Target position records
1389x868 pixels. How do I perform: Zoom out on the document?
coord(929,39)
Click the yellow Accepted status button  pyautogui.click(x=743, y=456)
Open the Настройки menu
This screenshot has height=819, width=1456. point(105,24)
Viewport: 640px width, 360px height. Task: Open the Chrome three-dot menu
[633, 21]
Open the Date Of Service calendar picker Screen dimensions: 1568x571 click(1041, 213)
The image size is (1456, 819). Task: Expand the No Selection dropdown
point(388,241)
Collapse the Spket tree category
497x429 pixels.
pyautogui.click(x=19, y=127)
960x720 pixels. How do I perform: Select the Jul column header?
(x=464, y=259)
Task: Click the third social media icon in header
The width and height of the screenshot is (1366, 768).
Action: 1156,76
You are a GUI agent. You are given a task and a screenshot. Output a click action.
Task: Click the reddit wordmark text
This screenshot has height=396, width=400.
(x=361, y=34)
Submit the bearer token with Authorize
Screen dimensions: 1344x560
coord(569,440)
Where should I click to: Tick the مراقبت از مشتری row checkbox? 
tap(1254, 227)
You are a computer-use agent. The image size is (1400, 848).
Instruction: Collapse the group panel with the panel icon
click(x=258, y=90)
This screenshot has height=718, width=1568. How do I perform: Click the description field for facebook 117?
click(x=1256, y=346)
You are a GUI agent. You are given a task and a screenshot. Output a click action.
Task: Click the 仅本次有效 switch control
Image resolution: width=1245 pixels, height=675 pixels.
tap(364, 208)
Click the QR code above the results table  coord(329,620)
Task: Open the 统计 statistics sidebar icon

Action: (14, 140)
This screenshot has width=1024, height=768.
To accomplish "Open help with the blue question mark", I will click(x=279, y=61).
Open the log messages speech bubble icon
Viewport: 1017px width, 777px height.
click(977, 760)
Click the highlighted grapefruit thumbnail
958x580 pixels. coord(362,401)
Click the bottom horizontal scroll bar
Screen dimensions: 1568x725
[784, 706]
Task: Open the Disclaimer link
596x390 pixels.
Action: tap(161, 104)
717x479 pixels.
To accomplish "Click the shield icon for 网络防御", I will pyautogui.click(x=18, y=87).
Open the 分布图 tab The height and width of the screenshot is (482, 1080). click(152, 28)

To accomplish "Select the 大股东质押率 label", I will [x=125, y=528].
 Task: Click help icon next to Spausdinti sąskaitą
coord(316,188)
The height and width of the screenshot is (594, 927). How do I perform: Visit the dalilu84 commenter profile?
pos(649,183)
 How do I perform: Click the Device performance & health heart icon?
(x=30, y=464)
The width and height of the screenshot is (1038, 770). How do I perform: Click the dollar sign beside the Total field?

▶ **To be done**
Copy the entries above word for word, from the start of the entries through the line that contains "Action: (14, 140)".

▶ **Solution to this exercise**
1389x868 pixels. How do I perform: Zoom out on the document?
coord(929,39)
Click the yellow Accepted status button  pyautogui.click(x=743, y=456)
Open the Настройки menu
This screenshot has height=819, width=1456. point(105,24)
Viewport: 640px width, 360px height. Task: Open the Chrome three-dot menu
[633, 21]
Open the Date Of Service calendar picker Screen dimensions: 1568x571 click(1041, 213)
The image size is (1456, 819). Task: Expand the No Selection dropdown
point(388,241)
Collapse the Spket tree category
497x429 pixels.
pyautogui.click(x=19, y=127)
960x720 pixels. How do I perform: Select the Jul column header?
(x=464, y=259)
Task: Click the third social media icon in header
The width and height of the screenshot is (1366, 768).
Action: 1156,76
You are a GUI agent. You are given a task and a screenshot. Output a click action.
Task: Click the reddit wordmark text
This screenshot has height=396, width=400.
(x=361, y=34)
Submit the bearer token with Authorize
Screen dimensions: 1344x560
coord(569,440)
Where should I click to: Tick the مراقبت از مشتری row checkbox? 
tap(1254, 227)
You are a computer-use agent. The image size is (1400, 848).
Instruction: Collapse the group panel with the panel icon
click(x=258, y=90)
This screenshot has height=718, width=1568. How do I perform: Click the description field for facebook 117?
click(x=1256, y=346)
You are a GUI agent. You are given a task and a screenshot. Output a click action.
Task: Click the 仅本次有效 switch control
Image resolution: width=1245 pixels, height=675 pixels.
tap(364, 208)
Click the QR code above the results table  coord(329,620)
Task: Open the 统计 statistics sidebar icon

Action: (14, 140)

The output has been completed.